KFAC support in BatchNorm (eval mode)

pyun-ram commented 2 years ago

Hi,

Thanks for the repo! This is really a nice work. I am planning to calculate the KFAC with backpack. But it raises the following error:

NotImplementedError: Extension saving to kfac does not have an extension for Module <class 'torch.nn.modules.batchnorm.BatchNorm2d'>

My network is as follows:

model = nn.Sequential(
            nn.Conv2d(1, 8, 3, stride=3),
            nn.BatchNorm2d(8),
            nn.ReLU(),
            nn.Conv2d(8, 4, 3, stride=3),
            nn.BatchNorm2d(4),
            nn.ReLU(),
            nn.Flatten(),
            nn.Linear(36, 10))
loss = nn.CrossEntropyLoss()

When calculating the KFAC with:

    model_ = extend(model.eval())
    logits = model_(X)
    loss = extend(loss_func)(logits, Y)
    with backpack(KFAC(mc_samples=1000)):
        loss.backward()

It raises the not implemented error.
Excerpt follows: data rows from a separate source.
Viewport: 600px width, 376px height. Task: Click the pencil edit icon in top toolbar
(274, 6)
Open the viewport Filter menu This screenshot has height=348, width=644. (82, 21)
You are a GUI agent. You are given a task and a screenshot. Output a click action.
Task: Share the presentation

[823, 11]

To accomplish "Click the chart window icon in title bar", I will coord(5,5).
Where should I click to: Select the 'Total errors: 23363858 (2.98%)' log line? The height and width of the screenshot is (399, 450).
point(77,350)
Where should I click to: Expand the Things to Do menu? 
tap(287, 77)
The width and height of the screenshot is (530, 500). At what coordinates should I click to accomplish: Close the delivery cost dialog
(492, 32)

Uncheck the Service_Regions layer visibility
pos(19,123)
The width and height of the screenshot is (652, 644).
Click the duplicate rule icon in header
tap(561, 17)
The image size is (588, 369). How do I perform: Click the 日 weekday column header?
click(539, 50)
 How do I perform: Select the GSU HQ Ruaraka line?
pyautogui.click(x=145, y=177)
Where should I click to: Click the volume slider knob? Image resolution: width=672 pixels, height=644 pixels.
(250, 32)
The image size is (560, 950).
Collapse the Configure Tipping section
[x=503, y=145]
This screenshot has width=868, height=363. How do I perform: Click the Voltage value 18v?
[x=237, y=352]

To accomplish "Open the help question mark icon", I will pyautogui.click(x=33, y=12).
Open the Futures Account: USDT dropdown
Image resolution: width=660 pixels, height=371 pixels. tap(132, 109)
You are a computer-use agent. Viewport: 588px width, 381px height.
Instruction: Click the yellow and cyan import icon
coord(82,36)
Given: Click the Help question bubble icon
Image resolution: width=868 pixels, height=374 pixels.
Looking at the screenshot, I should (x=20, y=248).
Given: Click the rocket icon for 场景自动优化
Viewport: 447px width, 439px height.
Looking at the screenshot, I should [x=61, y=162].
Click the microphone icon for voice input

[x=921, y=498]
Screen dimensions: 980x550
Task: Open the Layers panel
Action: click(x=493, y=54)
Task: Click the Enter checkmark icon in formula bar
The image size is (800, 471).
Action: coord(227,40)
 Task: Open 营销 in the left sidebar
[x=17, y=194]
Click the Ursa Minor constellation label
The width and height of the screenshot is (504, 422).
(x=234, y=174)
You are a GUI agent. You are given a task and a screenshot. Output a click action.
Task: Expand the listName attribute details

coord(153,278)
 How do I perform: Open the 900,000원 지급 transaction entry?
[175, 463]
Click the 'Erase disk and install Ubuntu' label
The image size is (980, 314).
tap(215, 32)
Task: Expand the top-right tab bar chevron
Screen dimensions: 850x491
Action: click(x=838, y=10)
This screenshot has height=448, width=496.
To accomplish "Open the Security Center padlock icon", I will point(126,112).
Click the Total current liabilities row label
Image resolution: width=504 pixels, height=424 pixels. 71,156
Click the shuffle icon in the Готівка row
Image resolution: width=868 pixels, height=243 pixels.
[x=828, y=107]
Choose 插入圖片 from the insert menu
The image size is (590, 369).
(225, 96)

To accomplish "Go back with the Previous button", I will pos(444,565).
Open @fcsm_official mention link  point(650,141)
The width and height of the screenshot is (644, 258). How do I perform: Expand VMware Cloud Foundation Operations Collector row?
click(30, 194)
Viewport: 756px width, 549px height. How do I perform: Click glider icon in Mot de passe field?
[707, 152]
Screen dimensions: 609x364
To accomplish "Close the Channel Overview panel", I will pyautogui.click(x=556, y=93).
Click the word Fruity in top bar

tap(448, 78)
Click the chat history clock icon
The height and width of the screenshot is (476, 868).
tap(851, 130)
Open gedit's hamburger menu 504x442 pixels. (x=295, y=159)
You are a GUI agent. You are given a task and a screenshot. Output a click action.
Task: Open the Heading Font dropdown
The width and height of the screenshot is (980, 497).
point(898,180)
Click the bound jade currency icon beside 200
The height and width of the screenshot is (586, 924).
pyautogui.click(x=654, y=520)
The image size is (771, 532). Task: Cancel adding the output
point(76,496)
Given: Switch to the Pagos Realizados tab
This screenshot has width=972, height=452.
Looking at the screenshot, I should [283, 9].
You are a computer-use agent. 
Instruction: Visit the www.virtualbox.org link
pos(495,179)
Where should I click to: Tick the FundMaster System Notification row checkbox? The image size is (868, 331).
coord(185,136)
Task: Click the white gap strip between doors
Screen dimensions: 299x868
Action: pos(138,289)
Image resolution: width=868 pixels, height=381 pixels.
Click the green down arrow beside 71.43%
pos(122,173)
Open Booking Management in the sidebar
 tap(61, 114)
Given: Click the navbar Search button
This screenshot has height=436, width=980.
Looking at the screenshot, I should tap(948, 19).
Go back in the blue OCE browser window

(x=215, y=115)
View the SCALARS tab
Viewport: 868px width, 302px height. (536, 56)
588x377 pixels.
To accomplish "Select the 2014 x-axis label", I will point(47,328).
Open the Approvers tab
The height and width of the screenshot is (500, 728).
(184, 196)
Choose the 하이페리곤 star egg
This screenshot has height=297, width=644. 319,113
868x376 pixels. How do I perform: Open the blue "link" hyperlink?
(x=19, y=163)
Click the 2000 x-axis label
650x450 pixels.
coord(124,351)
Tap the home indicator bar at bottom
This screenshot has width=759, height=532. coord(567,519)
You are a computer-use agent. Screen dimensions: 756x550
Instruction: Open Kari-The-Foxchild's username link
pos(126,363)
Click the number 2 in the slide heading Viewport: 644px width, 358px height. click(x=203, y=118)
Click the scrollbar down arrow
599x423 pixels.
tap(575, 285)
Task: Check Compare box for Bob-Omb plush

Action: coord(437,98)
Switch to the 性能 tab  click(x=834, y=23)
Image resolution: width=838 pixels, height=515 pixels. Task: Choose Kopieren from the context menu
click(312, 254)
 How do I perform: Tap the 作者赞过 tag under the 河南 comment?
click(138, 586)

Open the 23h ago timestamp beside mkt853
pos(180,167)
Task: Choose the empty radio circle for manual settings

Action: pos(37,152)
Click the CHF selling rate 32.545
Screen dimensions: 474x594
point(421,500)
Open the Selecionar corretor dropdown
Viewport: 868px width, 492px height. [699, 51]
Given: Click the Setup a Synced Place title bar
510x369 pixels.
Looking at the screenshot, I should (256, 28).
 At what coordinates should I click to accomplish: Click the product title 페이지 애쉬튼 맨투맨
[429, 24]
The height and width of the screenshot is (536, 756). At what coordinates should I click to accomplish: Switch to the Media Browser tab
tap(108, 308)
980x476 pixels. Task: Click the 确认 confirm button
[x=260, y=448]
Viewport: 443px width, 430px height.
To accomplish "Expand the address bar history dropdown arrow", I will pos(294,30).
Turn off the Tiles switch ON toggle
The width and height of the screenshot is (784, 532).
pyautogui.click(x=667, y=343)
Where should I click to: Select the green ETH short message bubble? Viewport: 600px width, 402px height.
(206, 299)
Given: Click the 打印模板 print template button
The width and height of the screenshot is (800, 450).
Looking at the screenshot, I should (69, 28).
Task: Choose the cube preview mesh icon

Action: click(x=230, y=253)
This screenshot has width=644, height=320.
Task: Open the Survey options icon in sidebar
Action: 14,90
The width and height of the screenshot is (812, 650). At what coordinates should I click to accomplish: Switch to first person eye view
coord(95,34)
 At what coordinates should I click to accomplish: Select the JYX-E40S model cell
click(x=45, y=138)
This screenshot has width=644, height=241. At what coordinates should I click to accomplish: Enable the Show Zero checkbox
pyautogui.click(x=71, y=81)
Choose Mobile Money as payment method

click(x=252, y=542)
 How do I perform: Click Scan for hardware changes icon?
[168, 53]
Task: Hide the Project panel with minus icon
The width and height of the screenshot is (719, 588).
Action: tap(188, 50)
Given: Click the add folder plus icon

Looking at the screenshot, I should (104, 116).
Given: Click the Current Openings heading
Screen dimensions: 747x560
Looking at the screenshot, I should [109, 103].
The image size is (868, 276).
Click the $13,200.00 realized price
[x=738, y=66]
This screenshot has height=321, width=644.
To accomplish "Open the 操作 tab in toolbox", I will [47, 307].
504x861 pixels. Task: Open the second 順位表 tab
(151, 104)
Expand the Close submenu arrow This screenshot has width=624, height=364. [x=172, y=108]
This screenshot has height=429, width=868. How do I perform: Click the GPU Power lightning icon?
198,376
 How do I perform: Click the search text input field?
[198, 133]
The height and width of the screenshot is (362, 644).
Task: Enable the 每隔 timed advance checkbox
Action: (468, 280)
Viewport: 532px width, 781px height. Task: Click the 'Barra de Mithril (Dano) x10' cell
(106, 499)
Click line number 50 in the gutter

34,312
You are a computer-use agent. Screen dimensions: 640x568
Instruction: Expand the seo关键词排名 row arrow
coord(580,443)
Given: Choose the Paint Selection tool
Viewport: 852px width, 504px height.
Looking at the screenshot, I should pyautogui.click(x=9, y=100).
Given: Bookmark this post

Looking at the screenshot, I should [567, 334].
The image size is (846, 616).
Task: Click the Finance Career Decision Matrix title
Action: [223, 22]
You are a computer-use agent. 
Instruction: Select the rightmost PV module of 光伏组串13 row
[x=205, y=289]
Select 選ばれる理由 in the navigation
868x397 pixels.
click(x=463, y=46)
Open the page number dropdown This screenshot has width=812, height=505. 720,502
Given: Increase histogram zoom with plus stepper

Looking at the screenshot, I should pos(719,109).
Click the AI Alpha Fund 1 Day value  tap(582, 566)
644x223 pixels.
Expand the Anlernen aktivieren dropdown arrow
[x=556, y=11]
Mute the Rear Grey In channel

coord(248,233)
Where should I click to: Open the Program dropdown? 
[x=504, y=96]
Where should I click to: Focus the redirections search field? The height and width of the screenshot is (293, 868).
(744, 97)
I am wondering whether calculating KFAC in a network with BN layers in the middle is supported by backpack? It seems like it should be supported, since it successfully works in ResNet.

Thanks

f-dangel commented 2 years ago

Hi, thanks for your question!

Just to make sure I'm getting it right: You want to compute KFAC for the Conv2d and Linear layers in your network, or do you want to compute KFAC for the parameters of the BatchNorm2d layer? (For the latter, I'm not sure if KFAC is defined)

pyun-ram commented 2 years ago

Indeed, I want to compute the KFAC for the parameters of Conv2d, Linear and BatchNorm2d layer. Is it possible to achieve this?

f-dangel commented 2 years ago

BackPACK can compute KFAC for Linear and Conv2d layers, but not for BatchNorm2d. I don't know how the KFAC papers deal with batch normalization. Do you know? If so, one could implement this missing feature

Sadly, there is no easy way to tell BackPACK to ignore the parameters of batch norm layers, because it tries to compute its quantities on all parameters that have requires_grad=True.

If you want to get KFAC for the supported layers, you will have to set p.requires_grad=False for the BN parameters. But then you also won't get their gradient.

pyun-ram commented 2 years ago

Thanks for the prompt reply! Yep, I have not seen some paper discussing the KFAC calculation for BN either...

To get the KFAC for the supported layers (Linear and Conv2d), I found a way to bypass the NotImplementedError.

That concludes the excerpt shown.